Friday, February 11, 2011

Aquinas's Razor.

As mentioned in the previous posts, the faith-sense faculty lacks acuity. We see "through a glass darkly" with it and are liable to mistake error as a truth. The task then is how to discern if the conviction is true or not? St Thomas gives the following advice:
The gifts of grace are added to nature in such a way that they do not destroy but rather perfect nature. Thus the light of faith which is infused to us by grace does not destroy the natural natural light of reason divinely given us. And although the natural light of the human mind is insufficient to manifest what is manifest through faith, nonetheless it is impossible that what has divinely given us by faith should be contrary to what is given us by nature. One or the other would have to be false, but, since both come from God, God would then be the author of falsehood, which is impossible. Rather because there is some semblance of the perfect in the imperfect, the things known by natural reason are likenesses of the things given in faith.

( Exposition of Boethius's On the Trinity, Question 2. Article 3)

What I think St Thomas is getting at here is that faith and empirical evidence cannot contradict. Either our understanding of one or the other is wrong. Reality is seamless fabric.

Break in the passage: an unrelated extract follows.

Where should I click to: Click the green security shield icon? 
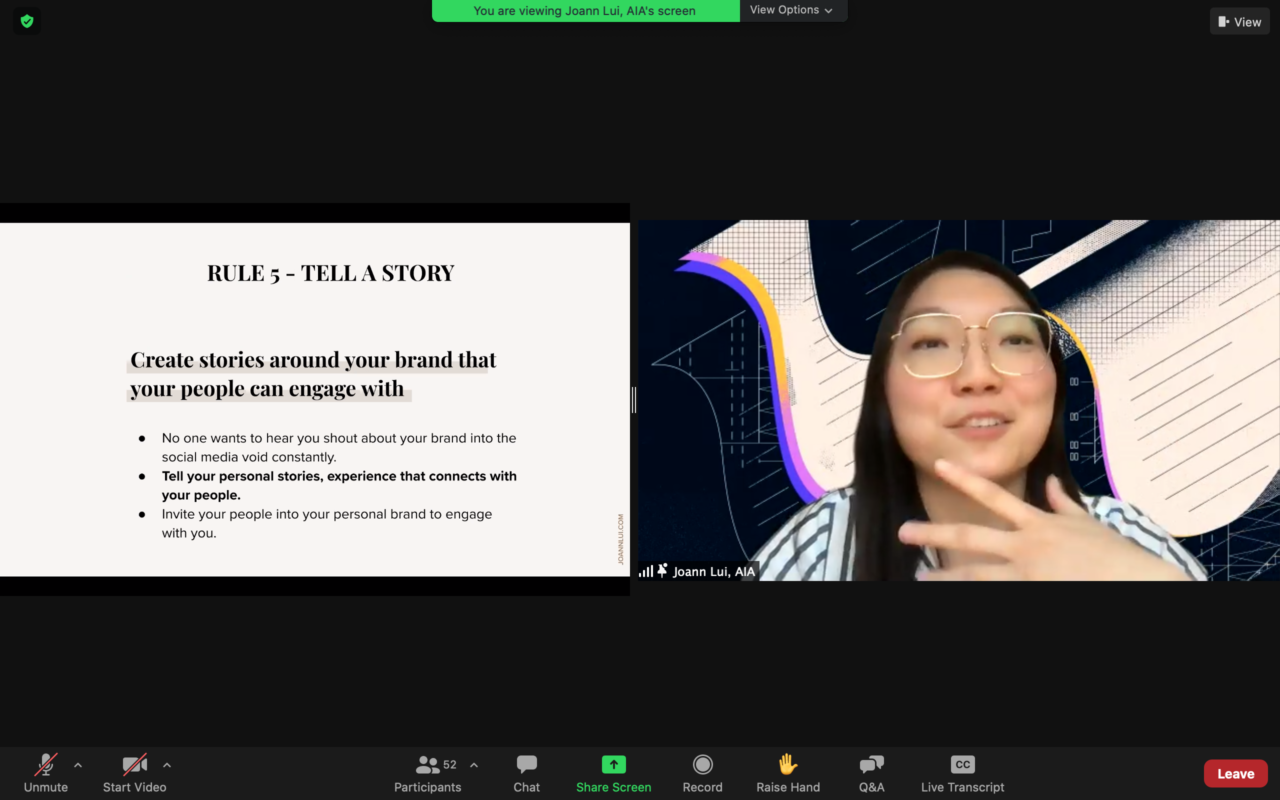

Now since our physical senses have the capacity to "sense more clearly" the reality about us, our physical senses can be used as a tool to prune away erroneous faith conceptions. So when the Catholic Church authorities tried to assert that Galileo was heretical in his astronomical claims, they were wrong, in that their assertion conflicted with Galileo's observed facts. In layman's terms, factual evidence trumps faith. In fact, faith which is contra to factual evidence is a wrong faith. In some instances, it doesn't necessarily mean that the faith-sense is wrong, rather our understanding of some matter of the faith may be.  The Bible is a guide to conduct, not an astronomy text.*

It follows then that science is not opposed to faith which reflects reality, but to erroneous conceptions of it. The battle is not between science and religion but science and bad religion. Faith must be coherent with observed reality.